• _Exercises_:
[A] Decide whether each statement below agrees with the news report on the infection in neonatal units. Answer yes or no for each, quoting the words of the report that decide it. (i) The bacteria were detected in water outlets at Craigavon Area Hospital. (ii) Infants at the Ulster Hospital contracted the infection. (iii) Two babies in the Craigavon unit had traces of the bacteria on their skin.
[B] Set down word for word the part of the news report on the infection in neonatal units that runs from "Traces of a" to "on their skin.".

• _Document section_:
***

Killer bug found in more baby units

 


Traces of a deadly infection which killed four babies in hospitals in Northern Ireland have been found in three more neonatal units.

Health officials said the pseudomonas bacteria has been detected in water outlets at Daisy Hill Hospital in Newry, Co Down, Craigavon Area Hospital in Co Armagh and the Erne Hospital in Co Fermanagh.

The Public Health Agency said no babies in these three hospitals had been infected.

Separate outbreaks claimed the lives of one newborn at Altnagelvin Hospital in Londonderry in December and three at the Royal Jubilee Maternity Hospital in Belfast last month.

Traces of the infection were also detected in the neonatal unit at the Ulster Hospital on the outskirts of Belfast last month, though no infants contracted it.

While no infants were infected at Daisy Hill, Craigavon and the Erne, two babies in the Craigavon unit did have traces of the bacteria on their skin.

***

• _Saved entries_:
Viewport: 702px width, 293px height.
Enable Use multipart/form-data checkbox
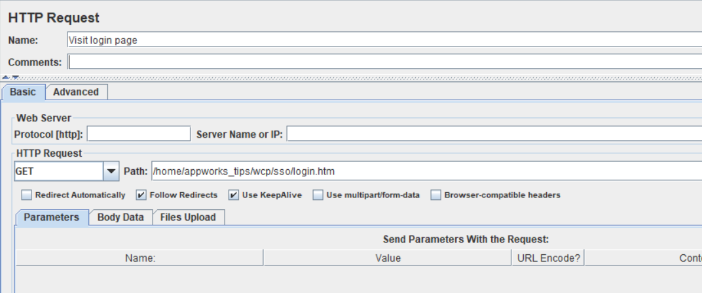(x=318, y=195)
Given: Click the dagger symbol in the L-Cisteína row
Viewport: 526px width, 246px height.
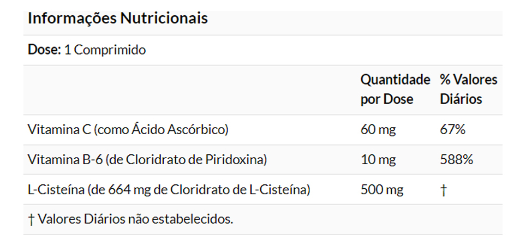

***

• _Written answers_:
[A]
(i) Yes: "the pseudomonas bacteria has been detected in water outlets at Daisy Hill Hospital in Newry, Co Down, Craigavon Area Hospital in Co Armagh and the Erne Hospital in Co Fermanagh"
(ii) No: "Traces of the infection were also detected in the neonatal unit at the Ulster Hospital on the outskirts of Belfast last month, though no infants contracted it."
(iii) Yes: "two babies in the Craigavon unit did have traces of the bacteria on their skin"

[B]
Traces of a deadly infection which killed four babies in hospitals in Northern Ireland have been found in three more neonatal units.

Health officials said the pseudomonas bacteria has been detected in water outlets at Daisy Hill Hospital in Newry, Co Down, Craigavon Area Hospital in Co Armagh and the Erne Hospital in Co Fermanagh.

The Public Health Agency said no babies in these three hospitals had been infected.

Separate outbreaks claimed the lives of one newborn at Altnagelvin Hospital in Londonderry in December and three at the Royal Jubilee Maternity Hospital in Belfast last month.

Traces of the infection were also detected in the neonatal unit at the Ulster Hospital on the outskirts of Belfast last month, though no infants contracted it.

While no infants were infected at Daisy Hill, Craigavon and the Erne, two babies in the Craigavon unit did have traces of the bacteria on their skin.